Notre région a une carte à jouer. Son territoire agricole a trop souvent fait des mauvais choix de production massive, de bas coûts, de bas prix, de basse qualité. Mais tous les ingrédients sont là pour que le Vaucluse, le nord des Bouches-du-Rhône, les Alpes de Haute-Provence et le Var retrouvent un leadership européen dans la production et la transformation innovantes de nos aliments. Le pôle Innov’Alliance, le Critt agro, Aria Sud (ex-Friaa) les chambres d’agriculture. De plus avec ce qui s’est construit autour de la robotique de Pellenc à Manosque, notre région devrait être le leader national de ce programme à deux milliards. Note régionale : 10/10.
Objectif 7 : produire 20 biomédicaments (5/10)
Contre les cancers, les maladies chroniques dont celles liées à l’âge et créer les dispositifs médicaux de demain. « La France était au premier rang de la production européenne il y a 20 ans, constate Emmanuel Macron dans son discours sur la stratégie France 2023. Nous sommes aujourd’hui au 4e rang ». Nous avons la possibilité d’être à la tête « sur une médecine plus prédictive, plus préventive, plus innovante. La révolution médicale, se fera par la convergence des innovations de rupture en santé, avec le quantique, l’intelligence artificielle et tout ce qui nous permet, avec l’Internet des objets, de faire converger des familles technologiques qui étaient jusqu’alors séparées ». Notre région n’est pas comme Lyon une grande région productrice de médicaments. Par contre la recherche publique, les start-up accompagnées par le pôle Eurobiomed sont très actives. Et de belles pépites parviennent à se hisser au rang de “little pharma” (Innate Pharma, Provepharm par exemples). Mais ce secteur souffre, malgré quelques belles levées de fonds et IPO, de ce que président Macron appelle une faille de marché : la capacité de financement massif. « Il faut beaucoup d’argent très vite et au même endroit ». Cette faille fait que nos start-up n’ont comme issue pour grandir que de rejoindre des grands groupes étrangers (HalioDx absorbé par l’Américain Veracyte), sans que naisse une industrie sur la métropole.
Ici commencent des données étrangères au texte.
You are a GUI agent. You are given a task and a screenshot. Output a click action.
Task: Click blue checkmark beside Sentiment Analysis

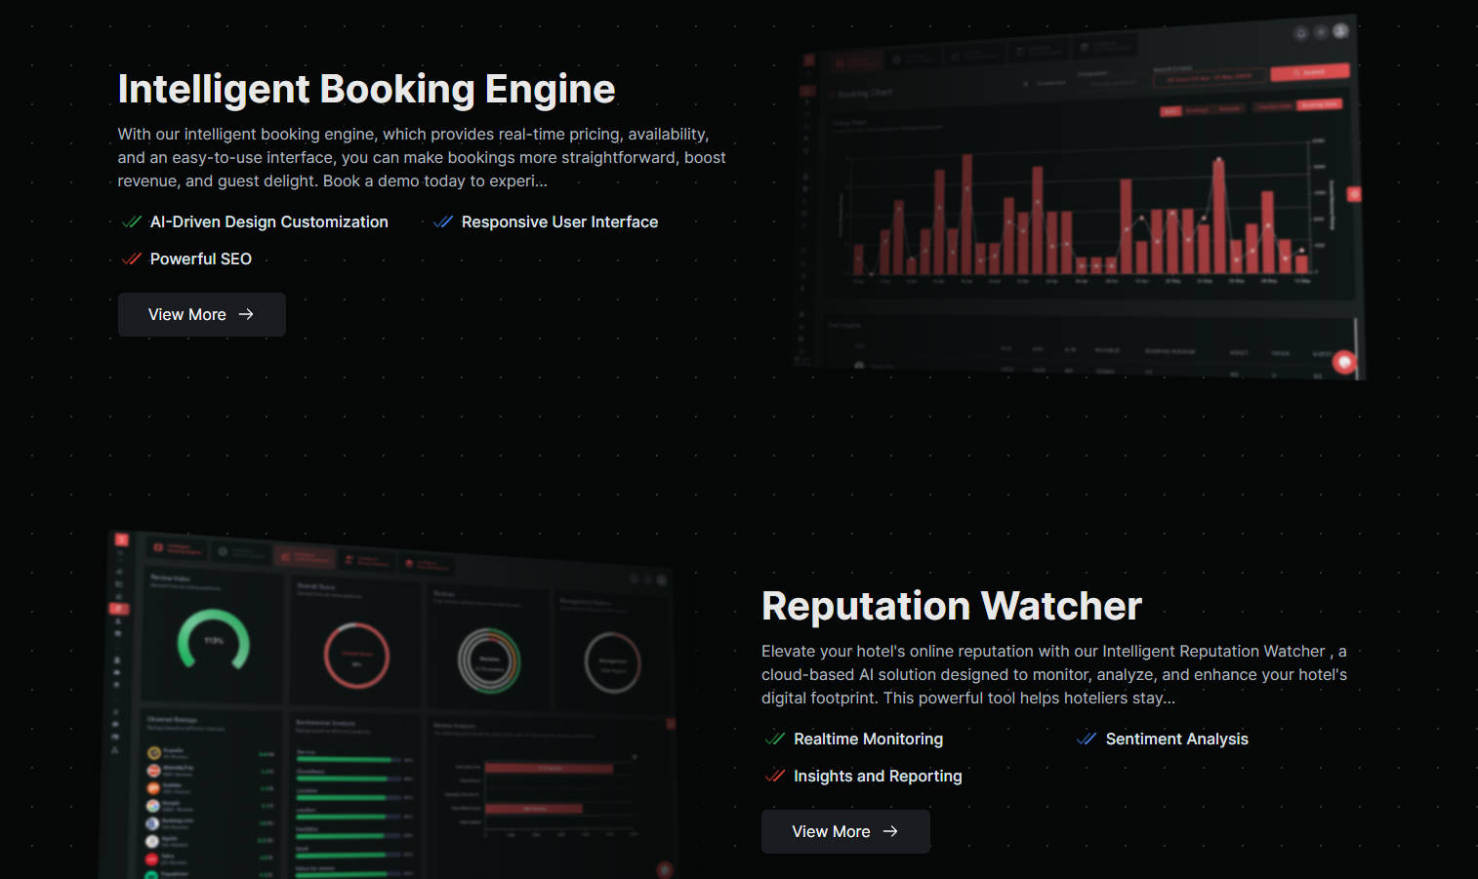[x=1087, y=739]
Il faudra aligner nos projets avec le Plan Santé Innovation 2030 pour transformer le génie de nos chercheurs, l’énergie de nos start-up en tissu industriel. Note régionale : 5/10
Objectif 8 : placer la France à nouveau en tête de la production des contenus culturels et créatifs (10/10)
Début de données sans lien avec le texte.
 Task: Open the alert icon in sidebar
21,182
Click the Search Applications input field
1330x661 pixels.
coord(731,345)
Trois territoires stratégiques ont été identifiés : l’Arc méditerranéen, l’Île-de-France, le Nord, les 3 grandes fabriques de la French Touch. Lors de son séjour à Marseille, début septembre, Emmanuel Macron a clairement, désigné Marseille et sa métropole, comme l’un de ces pôles autour de la formation, des équipements, de l’attractivité. Sans compter la renommée de la Côte d’Azur dans ce domaine à travers notamment son Festival international de cinéma de Cannes. Note régionale : 10/10
Objectif 9 : prendre toute notre part à la nouvelle aventure spatiale (3/10)
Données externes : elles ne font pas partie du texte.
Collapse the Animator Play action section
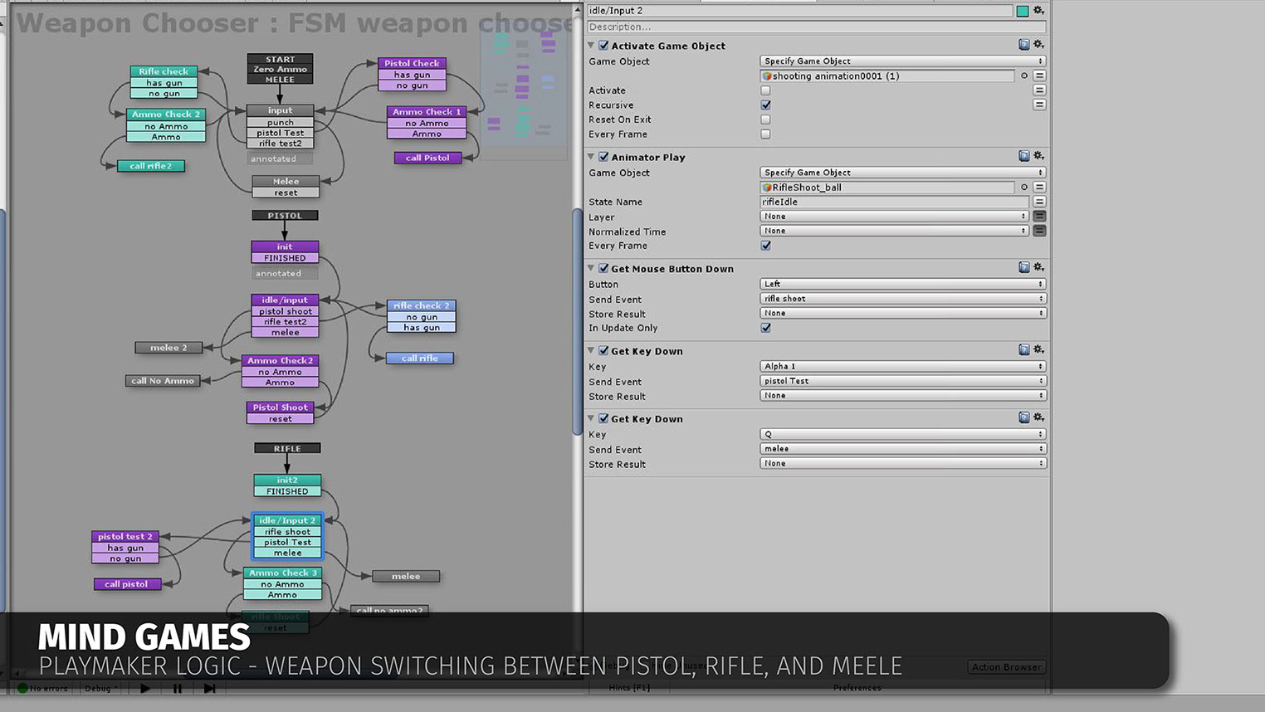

Cannes sera le centre régional avec son leadership dans la construction des satellites autour de Thalès Alenia Space. Mais les transformations de l’Ecole de l’air qui a ajouté l’espace à ses compétences à Salon-de-Provence, la base d’Istres qui déploie son pôle aéronautique Jean Sarrail font que l’ouest de la région sera aussi partie prenante de cette nouvelle aventure spatiale avec notamment les activités du Pôle Safe et du Pôle Optitec.Note régionale : 3/10
Objectif 10 : investir dans le champ des fonds marins (5/10)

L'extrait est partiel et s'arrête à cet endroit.